● Task description
Where the line containing "The height and width of the screenshot is (202, 980)." appears, start repeating, and continue exactly through the last line below, adding nothing. Include no pictures.

□ □ □

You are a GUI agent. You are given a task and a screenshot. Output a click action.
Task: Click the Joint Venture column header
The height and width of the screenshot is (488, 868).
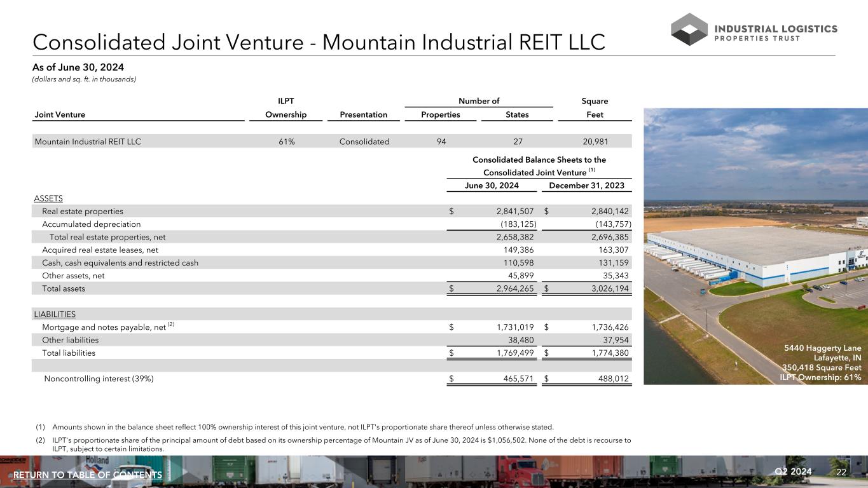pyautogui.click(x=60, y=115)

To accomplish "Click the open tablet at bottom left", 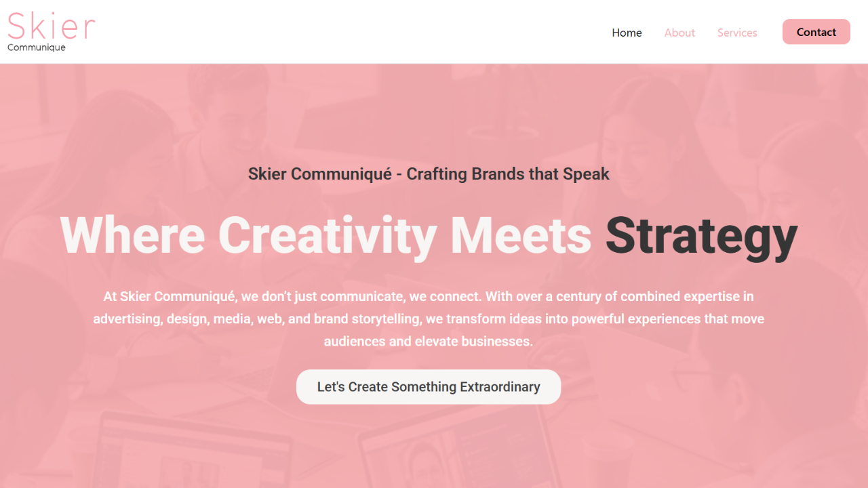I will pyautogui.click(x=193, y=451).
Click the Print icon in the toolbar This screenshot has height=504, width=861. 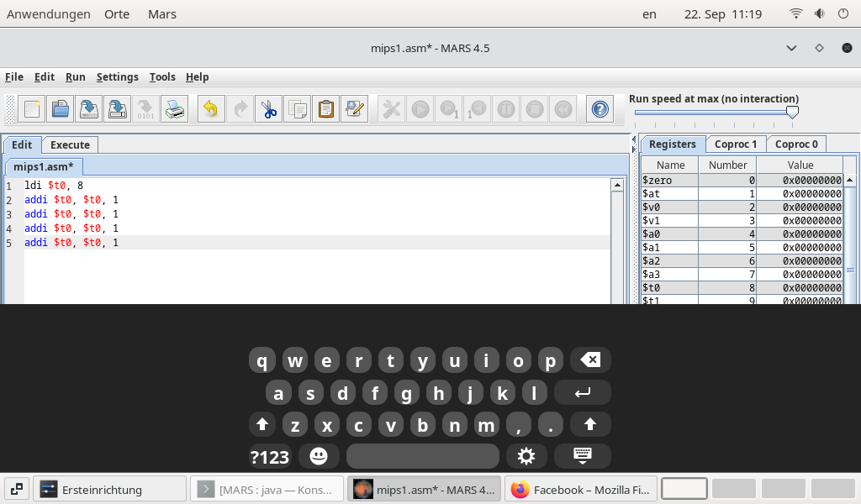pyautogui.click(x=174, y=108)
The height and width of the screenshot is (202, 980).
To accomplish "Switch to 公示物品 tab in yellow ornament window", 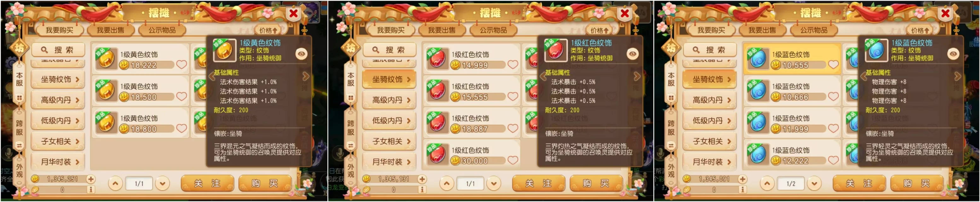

□ □ □

● Exercise output
The height and width of the screenshot is (202, 980).
To accomplish "Switch to 公示物品 tab in yellow ornament window", 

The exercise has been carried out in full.